El horror nuestro de cada día (209)

ESPÍRITUS DE GENTE MUERTA


El horror nuestro de cada día (209)

La Crónica de Chihuahua
Marzo de 2015, 23:52 pm

Por Froilán Meza Rivera

Los ruidos de pasos, que al principio atribuyeron a la distensión del piso de madera en el nivel superior de la casa, se hicieron más frecuentes, y bien pronto tal explicación ya fue insostenible, sobre todo porque eran ya ruidos de carreras y fuertes crujidos.

Mi primo Esteban y Barbarita su mujer dejaron el sofá y se refugiaron en un rincón de la sala, desde donde podrían dominar la vista de toda la pieza en caso de que necesitaran defenderse de la agresión de los ladrones que —pensaron— habían irrumpido en su casa. Los “pasos” aumentaron en velocidad y fuerza de “pisada”, y de repente les pareció como si varias personas caminaran en la planta alta. Aumentaba y aumentaba el ritmo hasta que ya se oyeron pasos en todas direcciones de un lado a otro.

“Pero yo me puse a pensar en que era imposible que alguien hubiera entrado, y más porque apenas hacía treinta minutos, había revisado yo la casa completa, y las cerraduras estaban bien”, comentó Esteban días después. “Y aunque no quería preocupar a Barbarita, era imposible quedarse callado, así que le dije que iba a subir, armado, claro, de un palo, que era todo lo que tenía a la mano”.

A Bárbara no le gustó la idea de quedarse sola ahí, e indefensa, y se aferró del brazo de su marido, y fueron ambos hacia el pasillo y la escalera.

Allá iban, dando cada paso como dos corderos que se dirigieran al matadero.
Habían llegado Esteban y su esposa Bárbara, a su casita en aquel pueblo, a donde iban cada vez que necesitaban descansar de las tensiones de la vida de la gran ciudad.
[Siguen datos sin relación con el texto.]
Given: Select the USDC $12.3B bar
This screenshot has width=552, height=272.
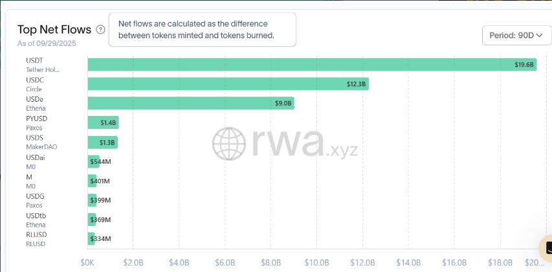Looking at the screenshot, I should (228, 84).
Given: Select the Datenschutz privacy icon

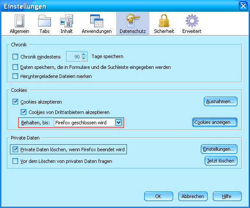Looking at the screenshot, I should 133,21.
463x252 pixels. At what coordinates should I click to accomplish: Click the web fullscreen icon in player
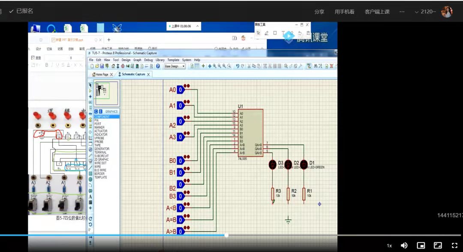[438, 246]
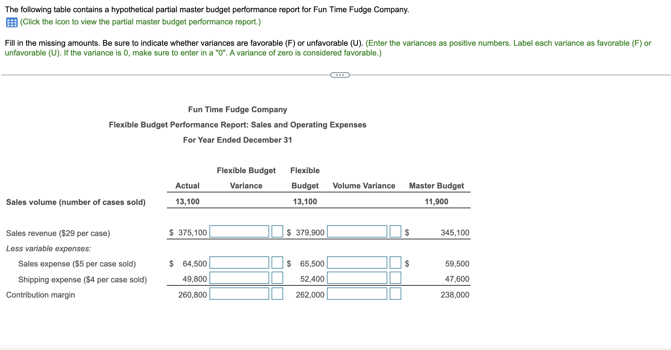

Llegaron, revisaron que no hubiera intrusos —ya el verano anterior se les habían metido a robar, por lo que reforzaron las cerraduras al extremo de un fortaleza—, se cercioraron de que funcionaran bien el refrigerador y la estufa, y ajustaron el nivel del aire acondicionado. En suma, el recorrido por la casita debió ser suficiente para saber si había intrusos.

Después de cenar, se pusieron a ver televisión, él con una cerveza y ella tomaba refresco, sentados en el sofá de la salita, en la planta baja. Ese sofá estaba cerca de la puerta, a la que daba la espalda, porque habían acomodado el televisor para que no reflejara la luz que entraba del jardín por la ventana. Iban caminando muy lentamente, aterrorizados, porque el barullo de las carreras seguía, y hasta crecía conforme se acercaban ellos.

De repente, como si se hubiese disparado un arma de fuego, se escuchó una detonación que los dejó paralizados en medio de las escaleras, pero al cabo de unos segundos retrocedieron hasta la puerta de la calle, y después de asegurar las tres chapas desde afuera, llamaron a la policía, todavía seguros de que se les habían metido intrusos en su propiedad.

Desde afuera se siguieron escuchando los pasos, e incluso hubo otras nuevas detonaciones, pero a estas alturas, al matrimonio le pareció que tanto ruido era incomprensible en caso de que se tratara de ladrones. “Chato, me parece que es otra cosa... ¿te acuerdas de los cuentos que nos echaron los vecinos cuando compramos la casita? ¿De que había espíritus de gente muerta hace muchos años aquí?”

Esteban recordó algo más, y que nunca le comentó a su mujer, y que ahora también se calló: la casita había sido construida sobre un antiguo y pequeño cementerio indígena, y sus cimientos se asentaron sobre huesos, pero esto no eran rumores ni historias de comadres, sino que era un hecho documentado por el Instituto Nacional de Antropología e Historia. Y él ocultó este dato siempre, simplemente para no preocupar a su mujer, y para no influenciarle en su ánimo con algo que le pudiera despertar prejuicios.

Y en efecto, la policía no encontró nada, aunque los ruidos cesaron en cuanto se abrió la puerta de la recámara de arriba, como si los espíritus se hubieran espantado con los pasos de los vivos.

Los ruidos son constante presencia en la casita, y de alguna manera, cada vez se han vuelto menos insoportables para los moradores de fin de semana.

“Pero yo me pregunto quiénes son los intrusos, si ellos (me refiero a los fantasmas, que aquí viven), o nosotros, que venimos una vez al mes”, me dijo Esteban un día, aunque más bien creo que escuché lo que éste pensó en voz alta.